04 November 2014

Ebooks are Software

Publishers have converted a huge number of their books into ebook form over the past few years.

Here are some reasons they might have done these conversions.
  1. They believed that ebooks would be profitable, especially if low-quality conversion was done, making their fixed costs negligible.
  2. They were skeptical that ebooks would be profitable, but low-quality conversion was so cheap that it was worth hedging their bets.
  3. They feared Amazon's reprisal against their paper sales if they failed to get on board with Kindle.
Can you tell that I really want to talk about here is low-quality conversion? (I couldn't resist mentioning the juicy topic of pressure from Amazon, but that gets plenty of attention so I'll leave it at that.)

I used to rail against low-quality conversion, to whoever would listen: mostly my poor wife, since she's more or less a captive audience.

Then I had a humbling realization: publishers did exactly the right thing, in opting for low-quality conversion.

But I haven't become too humble: I think they did the right thing for the wrong reason.

They think they converted cheaply and now they're done.

I think they did the right thing to convert cheaply, but they should just view those conversions as version 1.0.

Another way of putting this is that publishers need to start treating ebooks as software, since ebooks are software.

  1. Software has bugs that need to be fixed.
  2. Software needs to evolve as its environment changes.

To be fair, nothing in their previous, paper-based business would have prepared publishers to understand the dynamics of software.

Heck, software is such a young, changing field, that half of the software companies out there don't understand the dynamics of software. So why would I expect publishers to do better?

Then again, as Kohelet reminds us Jews every Sukkot, there is nothing new under the sun.

Publishers have, over the last four centuries or so, developed quality control processes that
  1. result in low initial defect rates and
  2. allow for fixing the few defects that do creep in.
Kind of sounds like software, doesn't it? At least it sounds like software property #1 above: software has bugs that need to be fixed. (We'll leave property #2 (evolving with environmental changes) alone for now.)

So, publishers don't know anything about the particulars of software, but they do know something about quality control of initial releases and managing bug fixes in subsequent releases.
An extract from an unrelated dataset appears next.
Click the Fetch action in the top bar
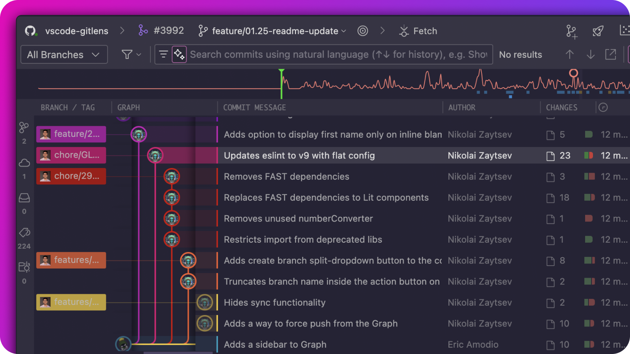coord(418,31)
In paper publishing, a release is analogous to a printing.

Quality control of an initial release, in publishing, includes processes such as proofreading, possibly done multiple times on proofs of increasing finality. Managing bug fixes in subsequent releases includes processes such as receiving reported typos and fixing those that merit fixing.

One might think that publishers' quality process savvy would have ported well to the world of ebooks.

Sadly, this could hardly be farther from the truth.

As far as I can tell, these quality control processes almost never happen to ebooks. This is especially puzzling in the case of bug fixes, since the ebook medium drastically lowers the cost of reporting and fixing typos.

Paper books don't have a button allowing a reader to report a typo to the publisher. But, Kindle books might as well not have such a button, since, in my experience, publishers hardly ever act on such reports. I made hundreds of such reports before realizing that it is virtually pointless to do so.

To fix a typo in a paper book, a publisher has to not only fix the typo but wait for the next printing, which may never happen if the book's popularity falls off. In contrast, for an ebook, there is no such thing as a printing, only releases. A new release can be made at whatever frequency the publisher deems appropriate. Too bad virtually none of them seem to take advantage of this capability.

But, let's get back to my major theme here: low quality conversion.

If the initial conversions of ebooks had not been of such low quality, the typo correction process would not be so important.

But, as I must calmly remind myself when I start foaming at the mouth, I'm now trying to give publishers the benefit of the doubt, admitting that an initial low quality conversion was the right thing to do.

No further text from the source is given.